■ **Prompt**: None of the images should appear in your copy. Transcribe the data in full.

Collected data
§
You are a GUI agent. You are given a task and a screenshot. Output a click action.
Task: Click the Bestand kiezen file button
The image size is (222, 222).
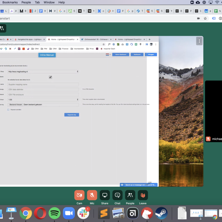(x=16, y=105)
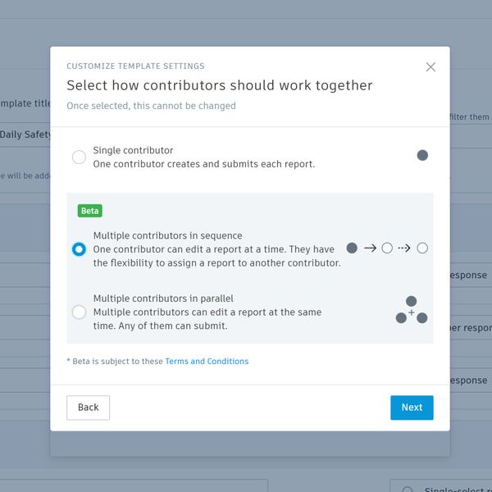Select the Single contributor radio button
Image resolution: width=492 pixels, height=492 pixels.
(79, 157)
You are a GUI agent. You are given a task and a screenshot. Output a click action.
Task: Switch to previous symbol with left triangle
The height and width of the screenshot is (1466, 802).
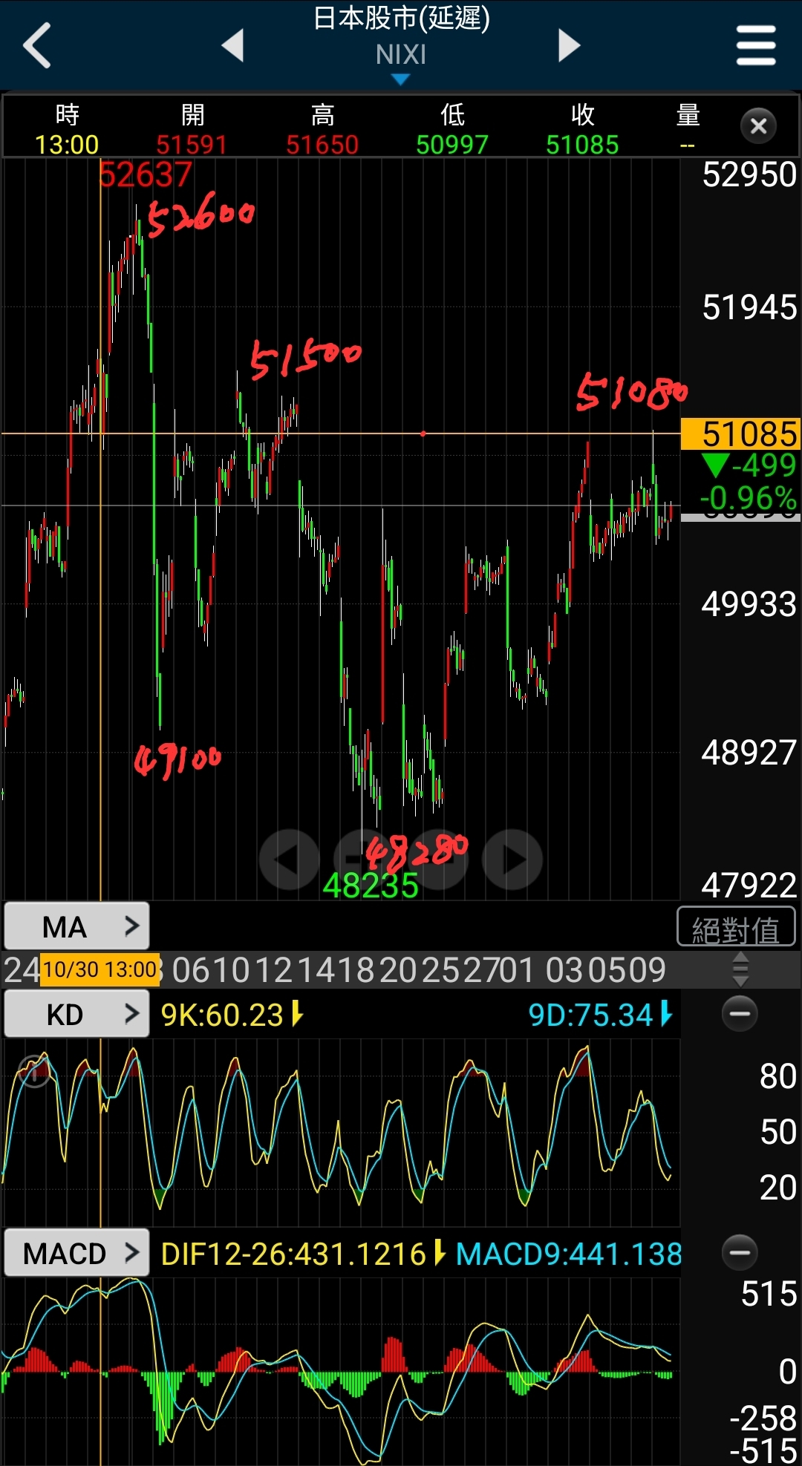(233, 45)
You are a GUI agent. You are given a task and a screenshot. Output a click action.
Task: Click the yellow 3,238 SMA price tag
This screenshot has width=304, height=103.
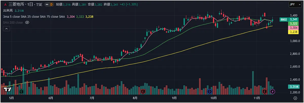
§
■ **Solution to this problem**:
You are a GUI agent. You are given a task and a screenshot. Output a click action.
Task: Click the Bestand kiezen file button
The image size is (222, 222).
(x=16, y=105)
Select the Single contributor radio button
Image resolution: width=492 pixels, height=492 pixels.
(79, 157)
You are a GUI agent. You are given a task and a screenshot. Output a click action.
Task: Switch to previous symbol with left triangle
The height and width of the screenshot is (1466, 802).
(233, 45)
You are a GUI agent. You are given a task and a screenshot. Output a click action.
Task: Click the yellow 3,238 SMA price tag
This screenshot has width=304, height=103.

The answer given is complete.